From left: Mark L. Tykocinski, provost and executive vice president of academic affairs at Jefferson; Ami Appelbaum, chairman of the board of the Israel Innovation Authority; and Zvi Grunwald, executive director of the Jefferson Israel Center | Photo provided

Thomas Jefferson university last week opened the Jefferson Israel Center, a collaboration expected to strengthen research ties in Israel, create educational opportunities for students and invigorate international relationships.

The university has established similar centers in Japan and Italy dedicated to driving innovation across various disciplines.

The university believes the new center, which opened June 5 in Jerusalem, will give life to its vision for “redefining what’s humanly possible,” said Mark L. Tykocinski, provost and executive vice president of academic affairs at Jefferson.

“Israel today is what Silicon Valley was in the late 1990s,” he said. “It’s an ecosystem of innovation that has more technology startups per capita than anywhere in the world.”

Jefferson’s history with Israeli biomedical institutions, such as the Weizmann Institute of Sciences and the Hebrew University Hadassah Medical School, will allow it to “strengthen its existing partnerships and expand its ties beyond a purely biomedical sphere,” according to a university news release. Jefferson plans to support Israeli organizations that excel in design, textiles, architecture and fashion, and work with them to discern solutions to some of the world’s most significant problems.

Dina Ben Yehuda, dean of the Hebrew University Hadassah Faculty of Medicine and head of the Department of Hematology, said the collaboration between the medical school and Jefferson’s Sidney Kimmel Medical College was formalized by the two institutions more than three years ago.

The alliance has made possible the yearly placement of four to six students of the Military Track of Medicine (Tzameret) for a one-month rotation at Jefferson and the initiation of a variety of bilateral research efforts jointly funded and administered by investigators of both institutions, Ben Yehuda said.

“The inauguration of the Jefferson Israel Center is an event of strategic importance, and we envision that the center will provide the necessary framework for the bilateral administration of many cooperative activities and projects for disease management and improvement of quality and duration of life,” she said.

Zvi Grunwald, the James D. Wentzler Professor of Anesthesiology at the Sidney Kimmel Medical College, will serve as the Jefferson Israel Center’s executive director.

The center will collaborate with principal medical incubators like Sheba Innovation Initiative and other Israeli companies to develop strategies that target health inequality in Israel and the United States, the release said.

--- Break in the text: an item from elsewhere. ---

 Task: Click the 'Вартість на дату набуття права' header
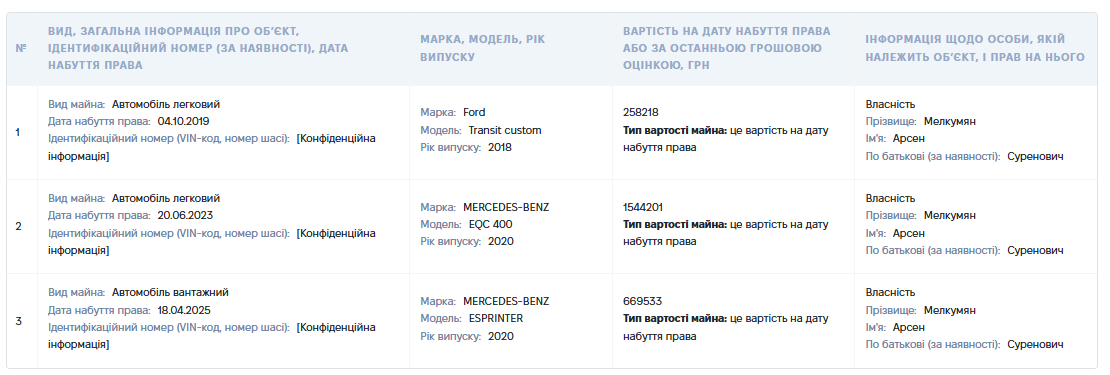tap(726, 47)
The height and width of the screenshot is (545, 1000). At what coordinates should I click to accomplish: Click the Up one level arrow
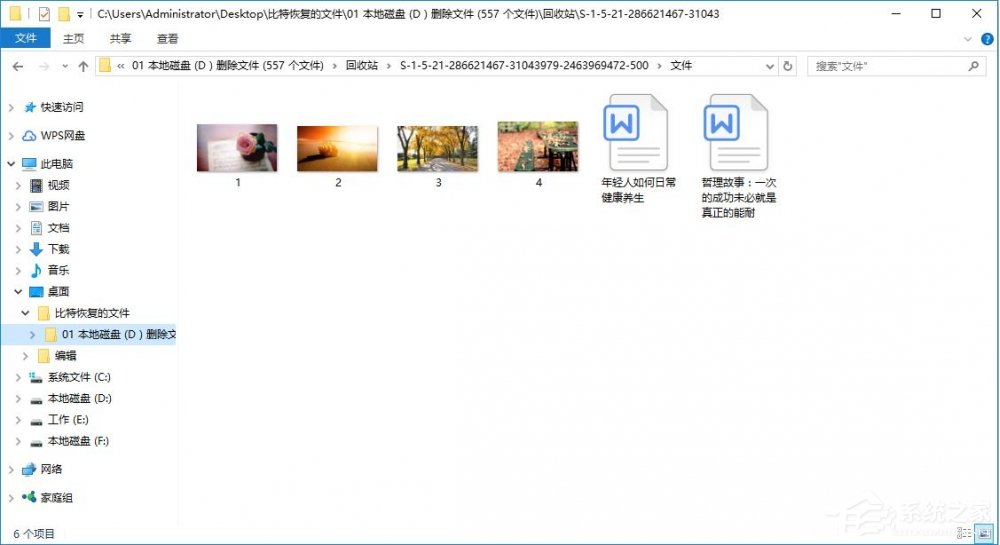[83, 66]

By forming an alliance with the Israel Innovation Authority (IIA), the center will be able to take advantage of increased funding and explore various approaches to these global issues.

Ami Appelbaum, the chief scientist at the Ministry of Economy and Industry and chairman of the Israel Innovation Authority, said, “The ability to conduct experiments and exams in the world’s leading health institutes and clinics is an important step in the development of Israeli startups and companies, beyond the research and development stages.”

Appelbaum and Tykocinski signed a joint letter of intent authorizing institutions to release calls for proposals that connect health care startups in Israel to Jefferson’s academic, clinical enterprise.

The declaration helps groundbreaking products and services arrive on the markets in a more timely fashion, the release said.

“The collaboration with the Jefferson Israel Center will create a win-win situation to foster innovation, create business opportunities and achieve major medical developments,” Appelbaum said.